Dataset items:
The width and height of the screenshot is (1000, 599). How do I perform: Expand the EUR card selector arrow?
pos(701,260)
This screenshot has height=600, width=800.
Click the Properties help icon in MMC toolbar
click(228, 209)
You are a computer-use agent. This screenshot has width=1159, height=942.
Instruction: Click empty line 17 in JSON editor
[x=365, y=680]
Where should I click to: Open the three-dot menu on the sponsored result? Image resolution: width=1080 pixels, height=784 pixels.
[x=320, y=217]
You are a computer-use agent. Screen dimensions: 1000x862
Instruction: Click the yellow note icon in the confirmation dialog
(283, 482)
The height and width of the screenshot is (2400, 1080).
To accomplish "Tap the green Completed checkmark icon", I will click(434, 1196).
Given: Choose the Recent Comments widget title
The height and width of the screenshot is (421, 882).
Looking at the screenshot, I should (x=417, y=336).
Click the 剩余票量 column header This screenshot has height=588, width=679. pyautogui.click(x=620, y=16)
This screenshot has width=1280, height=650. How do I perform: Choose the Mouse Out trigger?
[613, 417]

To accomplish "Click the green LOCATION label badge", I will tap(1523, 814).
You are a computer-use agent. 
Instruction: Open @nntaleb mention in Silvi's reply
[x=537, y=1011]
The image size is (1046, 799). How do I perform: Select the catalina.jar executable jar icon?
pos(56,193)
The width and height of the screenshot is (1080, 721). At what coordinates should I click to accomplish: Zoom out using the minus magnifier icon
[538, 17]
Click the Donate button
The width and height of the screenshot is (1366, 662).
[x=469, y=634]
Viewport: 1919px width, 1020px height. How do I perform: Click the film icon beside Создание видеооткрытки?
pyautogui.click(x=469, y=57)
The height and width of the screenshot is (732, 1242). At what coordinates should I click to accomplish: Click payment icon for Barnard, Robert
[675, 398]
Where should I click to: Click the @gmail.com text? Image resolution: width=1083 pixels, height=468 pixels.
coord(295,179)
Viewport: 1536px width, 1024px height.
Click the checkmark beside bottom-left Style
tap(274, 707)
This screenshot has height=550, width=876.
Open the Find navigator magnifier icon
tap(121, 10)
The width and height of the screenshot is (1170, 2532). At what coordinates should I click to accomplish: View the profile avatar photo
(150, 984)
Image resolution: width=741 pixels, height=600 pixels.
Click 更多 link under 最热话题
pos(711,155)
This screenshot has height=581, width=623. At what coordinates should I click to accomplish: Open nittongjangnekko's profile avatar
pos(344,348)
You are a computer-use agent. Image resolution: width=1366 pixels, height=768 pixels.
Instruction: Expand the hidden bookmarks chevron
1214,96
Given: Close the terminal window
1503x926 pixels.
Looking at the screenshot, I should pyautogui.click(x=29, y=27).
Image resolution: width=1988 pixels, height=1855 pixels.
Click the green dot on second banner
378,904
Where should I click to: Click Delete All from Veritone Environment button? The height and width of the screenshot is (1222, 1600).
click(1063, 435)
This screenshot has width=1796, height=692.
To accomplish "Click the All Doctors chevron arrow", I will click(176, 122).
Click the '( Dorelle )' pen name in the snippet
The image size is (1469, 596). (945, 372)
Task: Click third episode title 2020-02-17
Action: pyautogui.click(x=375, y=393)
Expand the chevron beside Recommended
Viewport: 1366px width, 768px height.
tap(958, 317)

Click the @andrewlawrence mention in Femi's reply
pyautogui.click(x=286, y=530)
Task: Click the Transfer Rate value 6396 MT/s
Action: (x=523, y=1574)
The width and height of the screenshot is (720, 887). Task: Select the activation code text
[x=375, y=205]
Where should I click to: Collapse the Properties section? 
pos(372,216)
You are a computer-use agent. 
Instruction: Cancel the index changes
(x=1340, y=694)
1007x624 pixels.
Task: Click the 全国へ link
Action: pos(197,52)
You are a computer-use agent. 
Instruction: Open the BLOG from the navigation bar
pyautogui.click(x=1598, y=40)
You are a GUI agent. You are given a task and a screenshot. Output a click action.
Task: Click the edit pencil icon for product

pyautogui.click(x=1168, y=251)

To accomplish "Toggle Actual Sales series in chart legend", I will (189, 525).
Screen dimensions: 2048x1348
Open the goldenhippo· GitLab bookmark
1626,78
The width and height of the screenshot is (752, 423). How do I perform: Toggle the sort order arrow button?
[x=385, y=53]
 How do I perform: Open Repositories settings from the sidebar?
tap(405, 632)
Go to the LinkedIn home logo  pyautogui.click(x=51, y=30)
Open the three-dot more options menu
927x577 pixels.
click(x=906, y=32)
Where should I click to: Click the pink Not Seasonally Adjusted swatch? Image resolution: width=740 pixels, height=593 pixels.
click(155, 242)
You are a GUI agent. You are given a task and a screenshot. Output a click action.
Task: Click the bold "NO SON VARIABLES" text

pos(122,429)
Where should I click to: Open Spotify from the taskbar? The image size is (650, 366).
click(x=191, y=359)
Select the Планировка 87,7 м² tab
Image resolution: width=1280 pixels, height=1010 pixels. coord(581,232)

**TASK INSTRUCTIONS**
If the string "will" is in a line of the entries, pick that line out.

**EXERCISE RESPONSE**
To accomplish "Tap the green Completed checkmark icon", I will click(434, 1196).
To accomplish "Click the green LOCATION label badge", I will tap(1523, 814).
To accomplish "Click the All Doctors chevron arrow", I will click(176, 122).
To accomplish "Toggle Actual Sales series in chart legend", I will (189, 525).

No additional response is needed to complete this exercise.